On January 23 the European Commission unveiled its proposed country-by-country targets for achieving its commitments to reduce overall GHG emissions by 20 percent from 1990 levels and to produce 20 percent of its energy from renewable sources by 2020. The “Climate Action and Renewable Energy Package” proposes a 10 percent reduction below 2005 levels of GHG emissions from transport, housing, agriculture, and waste - sectors not currently included in the EU’s Emissions Trading System (ETS). Proposed national emissions targets vary by country with the richer countries, such as Denmark, required to cut GHG emissions by 20% below 2005 levels and poorer countries, such as Romania and Bulgaria, allowed to increase their emissions by 20 percent.
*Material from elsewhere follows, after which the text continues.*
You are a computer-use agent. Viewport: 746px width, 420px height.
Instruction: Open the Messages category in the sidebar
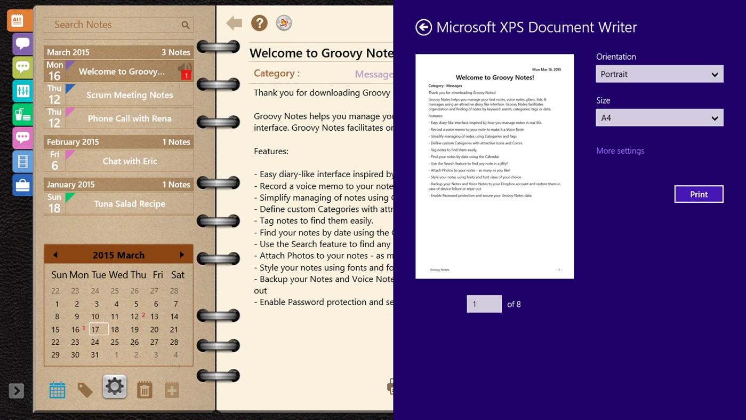[x=18, y=43]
It is estimated that the overall cost of complying with these targets will be approximately $90 billion, about 0.5% of total EU GDP, but that they will prevent damage nearly ten times greater than the cost. The proposal also provides for a transition to auctioning emissions allowances that currently are being distributed for free. Details of the package are available online at: http://ec.europa.eu/environment/climat/climate_action.htm

On January 31, more than 1,700 schools and universities throughout the U.S. hosted a "Focus the Nation" national “teach-in” focusing on the global climate crisis. The event was the brainchild of economics professor Eban Goodstein from Lewis & Clark College in Portland. Students from the University of Maryland School of Law organized one of the most comprehensive programs held at any law school in the U.S. The event opened at 9:30am with a keynote address from Shari Wilson, Maryland’s Secretary of the Environment. The conference, which drew a large audience, featured a variety of panels, running until 5pm, that focused on how law, science and technology can contribute to solving the global climate crisis. Videos of each of the panel presentations made at the event are available online at:
mms://media.law.umaryland.edu/mels/focus_the_nation_intro1-31-08.wmv
mms://media.law.umaryland.edu/mels/focus_the_nation_panel1_1-31-08.wmv
mms://media.law.umaryland.edu/mels/focus_the_nation_panel2_1-31-08.wmv
mms://media.law.umaryland.edu/mels/focus_the_nation_panel3_1-31-08.wmv
mms://media.law.umaryland.edu/mels/focus_the_nation_panel4_1-31-08.wmv

I did not participate in the law school event because I was serving as the keynote speaker at the University of Maryland-College Park’s “Focus the Nation” program. Following my keynote, the College Park program featured panels on the ecologic, economic, and political dimensions of the climate crisis, a panel on citizen action, a green fair, and a movie presentation that ran until 9pm in the evening. See http://www.focusthenation.umd.edu/schedule.html. At the event I met some of College Park’s climate scientists, who among other things are tracing global pollution plumes. They noted that they had been studying through air sampling in the upper atmosphere pollution plumes produced by China that can be traced all the way to California. However, they noted that it is difficult to detect pollution plumes from India, which they attributed to its lower level of economic activity.